I am glad that I took time to write about my attempt-to-date journey. Contrary to what many thought, I am neither ashamed nor bitter about my failure to get myself hitched. In fact, writing about this showed me I am actually quite alright where I am right now.
Writing also brought back memories of those embarrassing episodes which made me laugh at how silly I was, and perhaps still am. I was also reminded how during those more negative moments, friends and family stood by my side and encouraged me. And I realised now I was never quite alone on this journey. I had friends, single and married, who gave advice, gave their time, offered potential candidates etc, prodding alongside me.

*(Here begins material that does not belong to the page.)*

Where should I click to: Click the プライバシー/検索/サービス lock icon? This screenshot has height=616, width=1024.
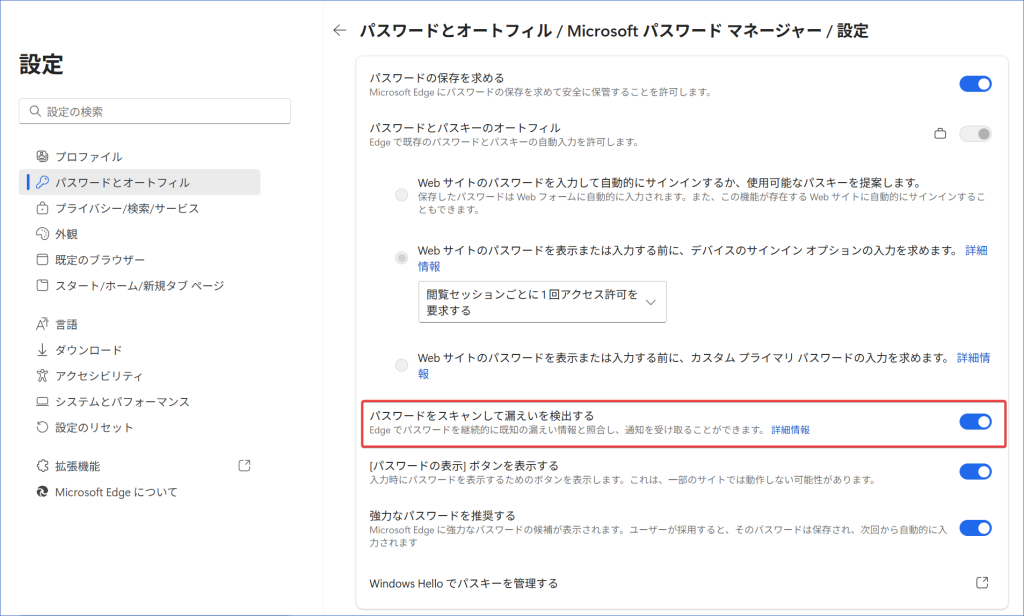tap(42, 208)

Like I said in Part 1, having come some way, I write and share so that others can avoid the same traps and hopefully get to their destination faster.
This is also my way of making peace with this world, where well-meaning folks have throughout the years told me I did not try hard enough or that I was too picky. For someone who has tried and failed, these accusations were painful to bear; it is never easy to share how often you get rejected on this journey. People often politely assume that I did all the rejection when most of the time this wasn’t true. I guess these were the times when pride prevented me from being completely honest. Even when I was candid, few took me seriously, which made me feel worse. But that is all in the past now.
At this point in my life, I would use the phrase “decidedly single” to describe myself, where singleness has been accepted as part of my identity and I will no longer consider it a priority to change this status. It might sound negative or petulant to some, which I can’t help, but I would like to put it out that I have good reasons for saying so.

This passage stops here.